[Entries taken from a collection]
+++++

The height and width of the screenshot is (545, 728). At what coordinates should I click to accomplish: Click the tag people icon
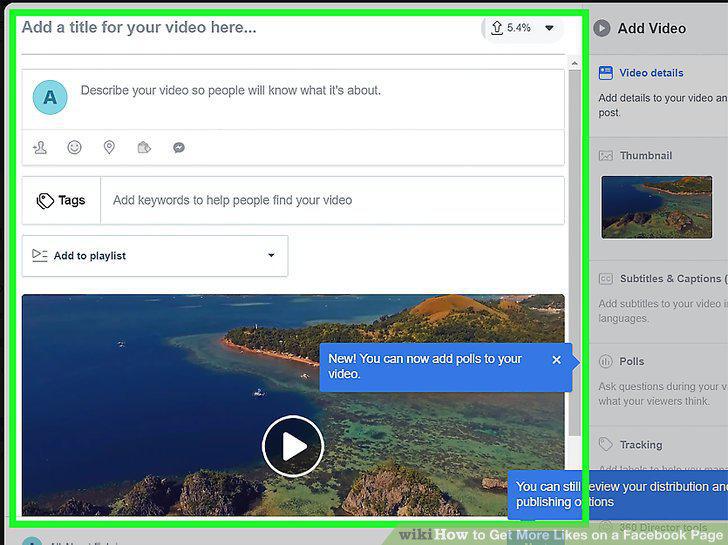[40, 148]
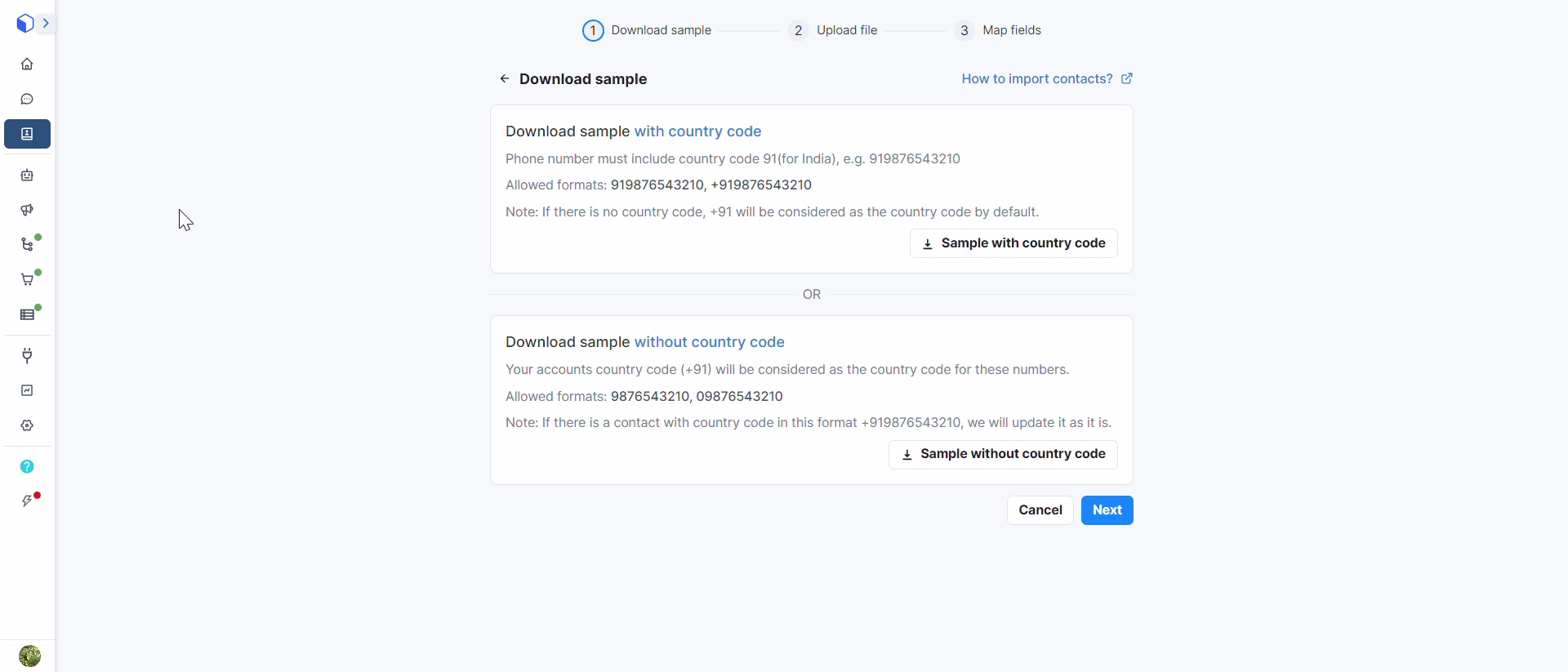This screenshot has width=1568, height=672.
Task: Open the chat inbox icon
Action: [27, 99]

+++++

Please rewrite every line of the listing above as a JSON list of strings, one string per line, skipping blank lines. Leave the pictures out of the answer.

[
  "The height and width of the screenshot is (545, 728). At what coordinates should I click to accomplish: Click the tag people icon",
  "[40, 148]",
  "This screenshot has width=1568, height=672.",
  "Task: Open the chat inbox icon",
  "Action: [27, 99]"
]